加入希望者から提出された書類は、金融機関からiDeCoを統括する国民年金基金連合会に送られ、審査を受けることになります。審査に合格すれば、金融機関から口座開設のお知らせが、国民年金基金連合会からは加入資格確認結果通知が届き、加入手続きが完了します。

 

iDeCo口座開設に必要な書類は2つ

iDeCoの口座開設において準備しなければいけない必要書類は、大きく分けて2つあります。

  1. 加入申込書(金融機関から手配)
  2. 事業主の証明書(会社員・公務員の場合のみ)

 

1:加入申込書

iDeCo口座を開設する金融機関にて入手する書類一式です。申し込みの際は必要事項を記入して提出します。加入申込書には基礎年金番号の記載欄があり、年金手帳から転記する必要があるため事前に準備しておきましょう。

また、以前に企業型確定拠出年金に加入していた人は、個人別管理資産移換依頼書の提出が必要です。

 

2:事業主の証明書

会社員や公務員の場合のみ提出が必要な書類です。自営業者やアルバイト・専業主婦の人は提出の必要はありません。

加入申込書一式に入っている「事業所登録申請書兼第2号加入者に係る事業主の証明書」を、勤務先の総務部などの担当部署に依頼し、事業主の証明をもらう必要があります。

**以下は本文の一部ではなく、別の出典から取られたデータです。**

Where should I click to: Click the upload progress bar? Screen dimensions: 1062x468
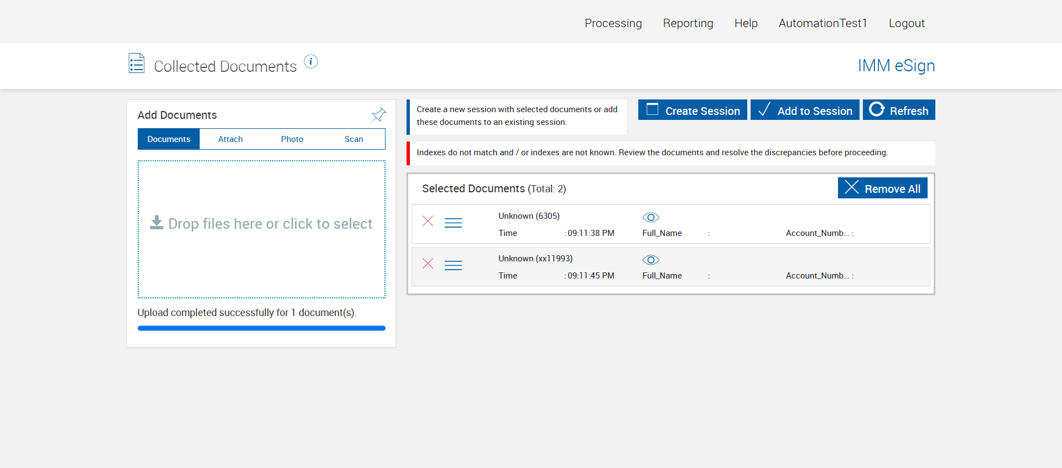point(261,328)
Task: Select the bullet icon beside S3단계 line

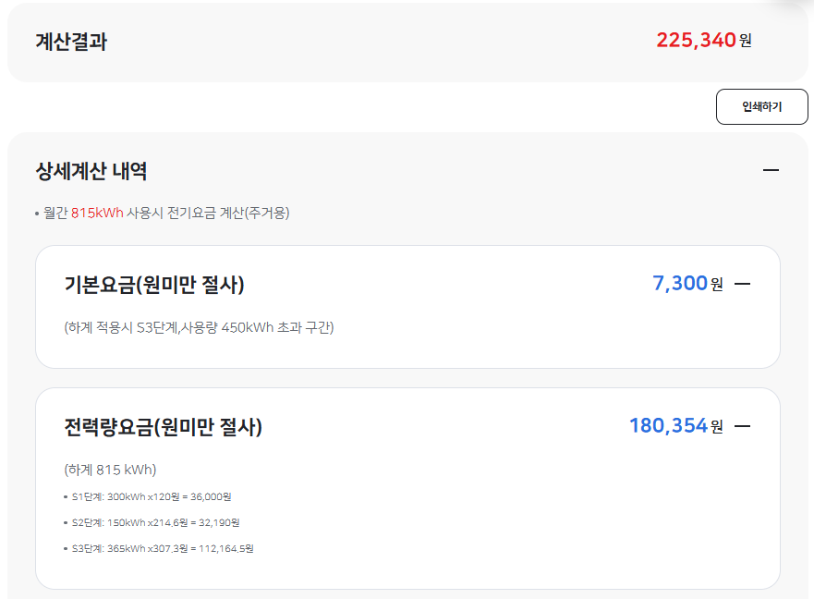Action: point(63,547)
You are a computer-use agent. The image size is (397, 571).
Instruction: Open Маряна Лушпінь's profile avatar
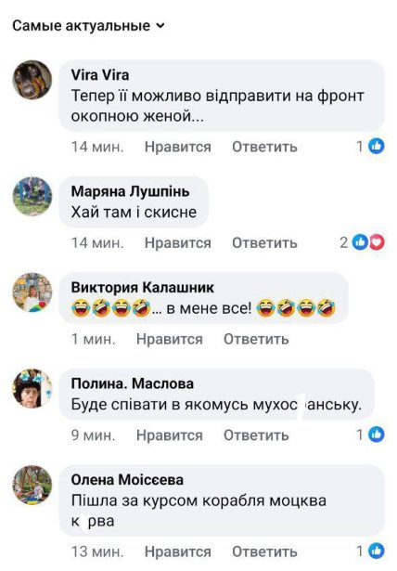point(32,196)
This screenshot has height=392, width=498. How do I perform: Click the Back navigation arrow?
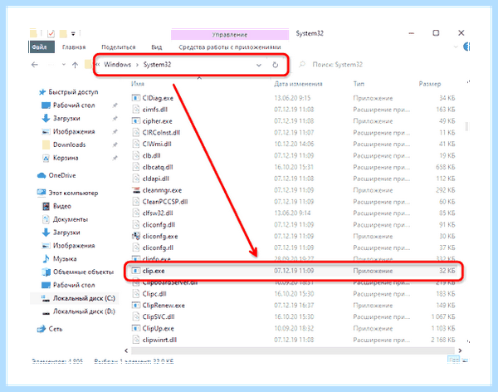tap(35, 65)
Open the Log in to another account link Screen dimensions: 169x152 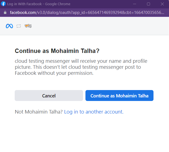(94, 112)
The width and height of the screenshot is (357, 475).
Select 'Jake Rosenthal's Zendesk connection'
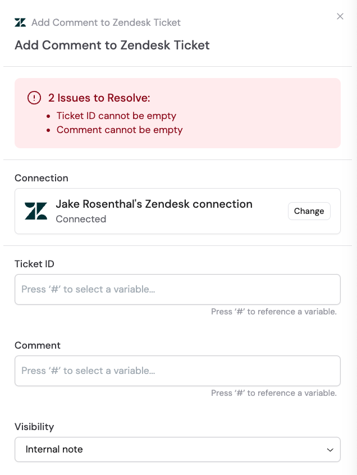(154, 204)
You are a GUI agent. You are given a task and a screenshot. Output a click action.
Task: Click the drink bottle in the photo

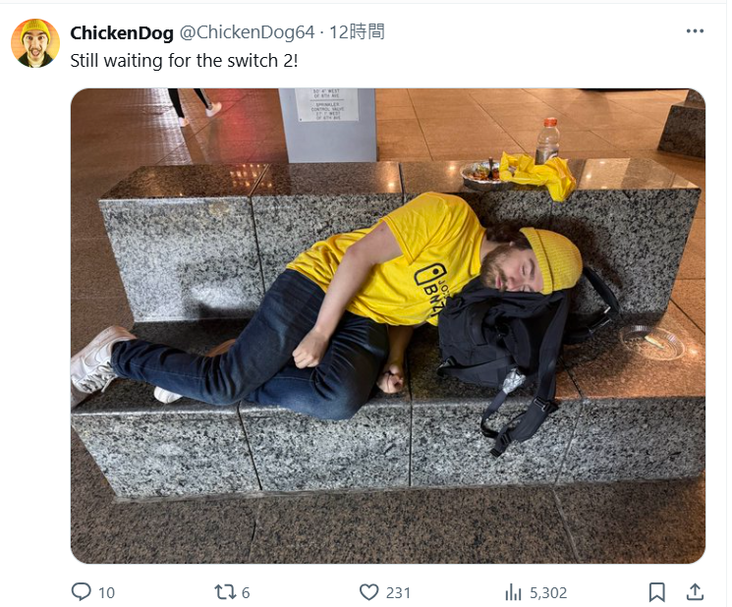(x=547, y=140)
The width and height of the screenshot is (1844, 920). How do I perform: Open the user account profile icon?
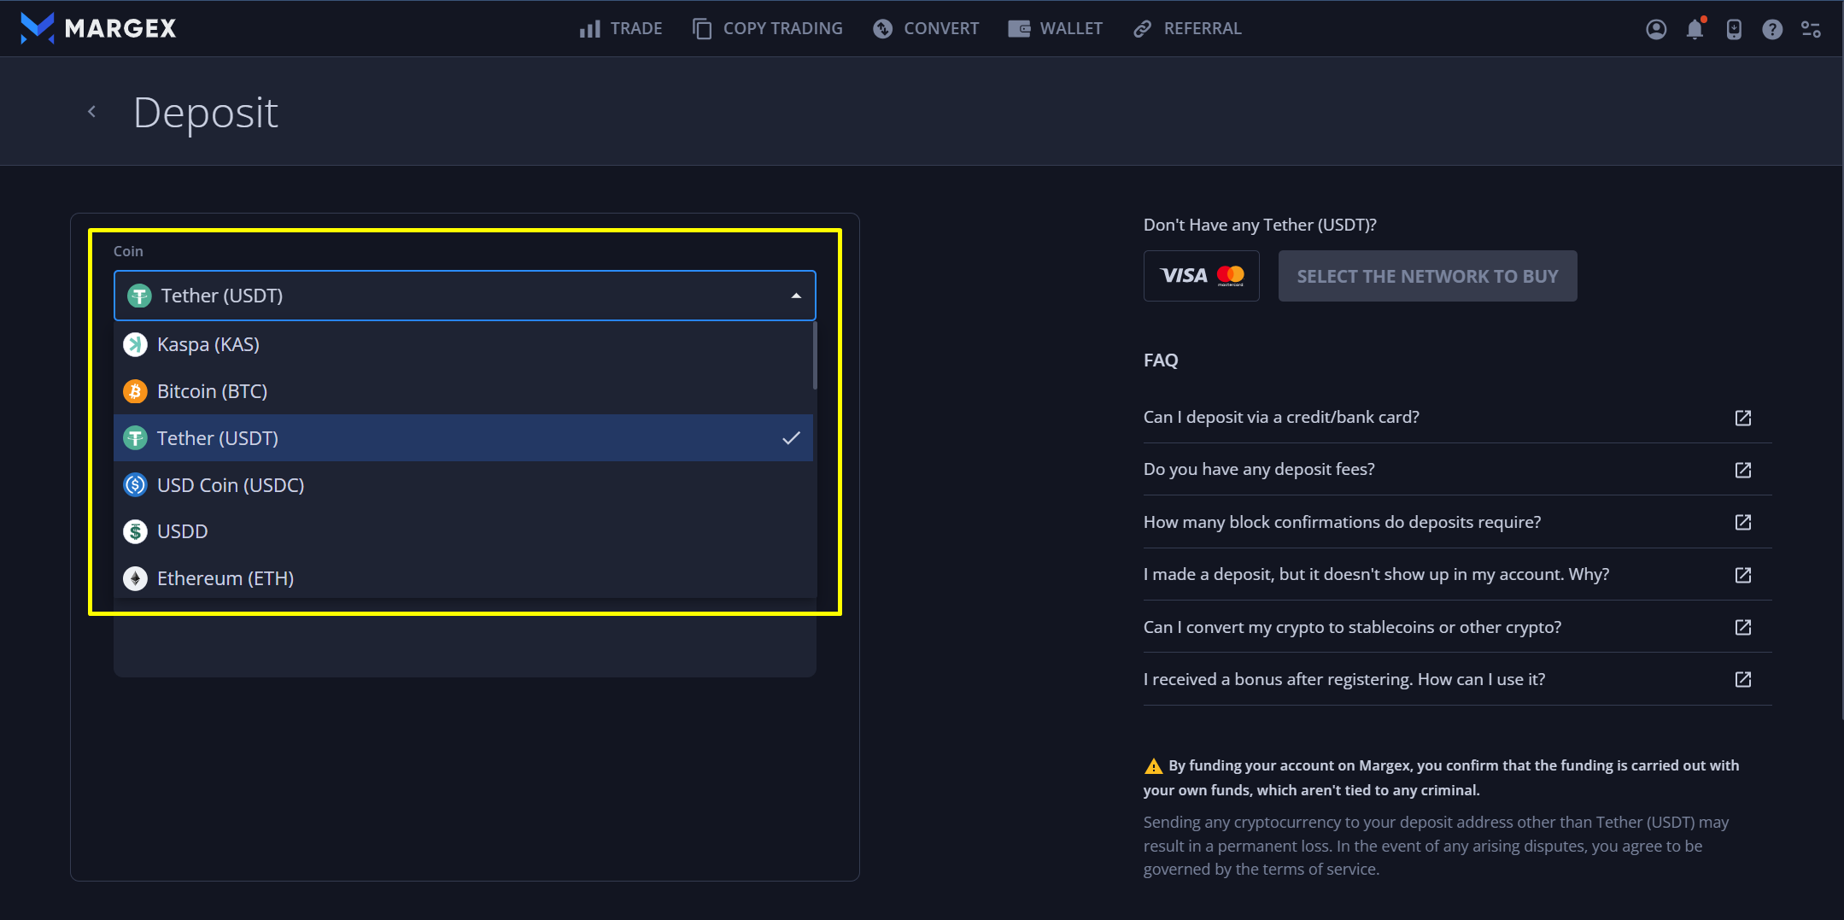click(x=1655, y=29)
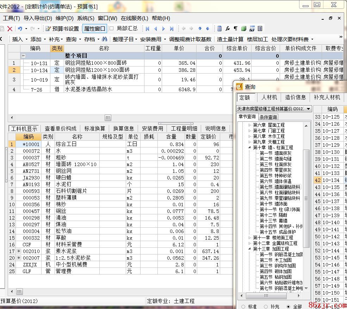Expand 第六章 屋面工程 tree node
The image size is (347, 309).
pos(250,125)
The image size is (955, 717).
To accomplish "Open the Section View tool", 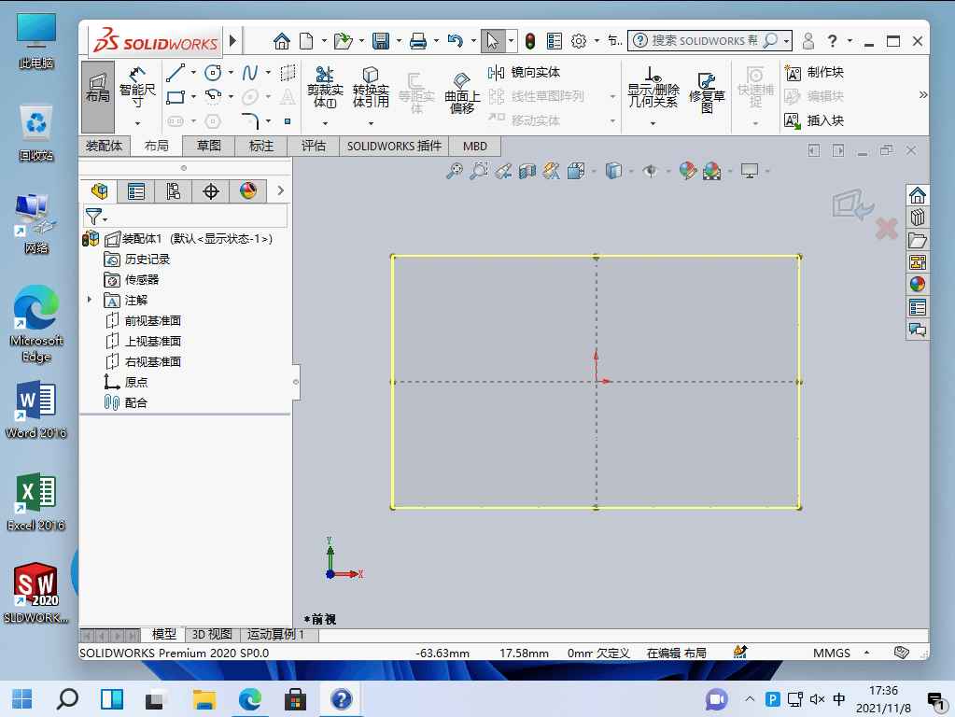I will (x=527, y=171).
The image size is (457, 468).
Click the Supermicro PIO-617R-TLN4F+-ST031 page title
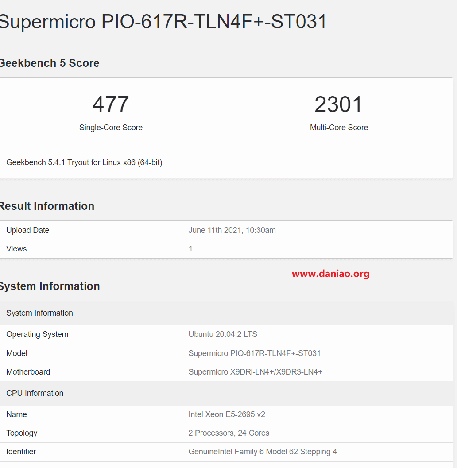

事業主の事情によって証明書の受け取りに時間を要する場合も考えられますので、書類が手元に届き次第、早めの依頼を行いましょう。

 

確定拠出年金iDeCoの始め方に関するまとめ

老後の生活資金を準備するための有効な手段として注目が集まっているiDeCoですが、加入方法は決して難しいものではありません。将来に向けて貯蓄しながら、税制優遇のメリットが得られるiDeCoを上手に活用し、老後への不安を安心に変えましょう。